Diese Fähigkeiten machen dich zur top Bewerber*in für die Stelle: Senior Clinical Research Operations Manager (m/f/d)
Tipps für deine Bewerbung 🫡
Understand the Role: Take the time to thoroughly read the job description for the Senior Clinical Research Operations Manager position. Understand the key responsibilities and required qualifications, as this will help you tailor your application effectively.
Highlight Relevant Experience: In your CV and cover letter, emphasize your 5+ years of experience with clinical studies. Be specific about your roles in project management, compliance with regulations, and collaboration with cross-functional teams.
Showcase Communication Skills: Since exceptional spoken and written communication abilities are crucial for this role, provide examples in your application that demonstrate your proficiency in both English and German, especially in a clinical or collaborative context.
Tailor Your Application: Customize your cover letter to reflect your passion for improving the quality of life for individuals with hearing loss. Mention how your skills and experiences align with Sonova's mission and values, making it clear why you want to join their team.
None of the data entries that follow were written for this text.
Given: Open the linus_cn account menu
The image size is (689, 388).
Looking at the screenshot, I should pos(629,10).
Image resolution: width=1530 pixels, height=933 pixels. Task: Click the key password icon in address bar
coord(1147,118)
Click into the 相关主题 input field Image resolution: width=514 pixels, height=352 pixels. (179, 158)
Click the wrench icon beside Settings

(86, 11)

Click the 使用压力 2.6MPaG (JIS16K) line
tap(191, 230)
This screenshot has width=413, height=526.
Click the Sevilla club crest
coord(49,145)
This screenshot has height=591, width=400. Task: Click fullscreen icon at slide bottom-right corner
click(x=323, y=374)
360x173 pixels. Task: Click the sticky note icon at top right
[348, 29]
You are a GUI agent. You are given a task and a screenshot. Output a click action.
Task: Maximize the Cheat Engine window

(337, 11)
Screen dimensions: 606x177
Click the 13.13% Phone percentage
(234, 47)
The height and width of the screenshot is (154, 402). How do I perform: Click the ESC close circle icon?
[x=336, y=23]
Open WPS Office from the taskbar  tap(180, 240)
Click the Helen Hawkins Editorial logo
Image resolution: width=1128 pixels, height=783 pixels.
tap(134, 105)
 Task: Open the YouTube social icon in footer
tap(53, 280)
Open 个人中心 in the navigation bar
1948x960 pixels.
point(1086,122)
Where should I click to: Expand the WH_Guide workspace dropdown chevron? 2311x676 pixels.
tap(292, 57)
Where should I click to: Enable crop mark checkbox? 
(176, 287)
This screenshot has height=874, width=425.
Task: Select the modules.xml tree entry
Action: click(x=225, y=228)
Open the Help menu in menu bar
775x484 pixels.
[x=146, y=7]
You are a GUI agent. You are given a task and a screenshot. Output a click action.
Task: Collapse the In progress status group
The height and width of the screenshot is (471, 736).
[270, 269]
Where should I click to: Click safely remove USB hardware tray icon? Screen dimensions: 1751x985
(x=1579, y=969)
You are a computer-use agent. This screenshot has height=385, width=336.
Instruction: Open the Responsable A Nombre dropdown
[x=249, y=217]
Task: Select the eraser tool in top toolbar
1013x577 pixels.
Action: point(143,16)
Wie du dich auf ein Vorstellungsgespräch bei Sonova Group vorbereitest
✨Show Your Passion for Innovation
Make sure to express your enthusiasm for creating and innovating in the field of clinical research. Share examples of how you've contributed to innovative projects in the past and how you strive for continuous improvement.
✨Demonstrate Team Collaboration Skills
Highlight your experience working in cross-functional teams. Discuss specific instances where you successfully collaborated with diverse groups to achieve project goals, emphasizing your ability to build rapport with colleagues from different backgrounds.
✨Prepare for Regulatory Discussions
Since the role involves compliance with regulations, be ready to discuss your understanding of relevant regulations like ISO 14155 and EU Medical Device Regulation. Prepare to explain how you've ensured compliance in previous studies.
✨Communicate Effectively in Both Languages
Given the requirement for exceptional communication skills in both English and German, practice articulating your thoughts clearly in both languages. Be prepared to switch between languages if necessary during the interview.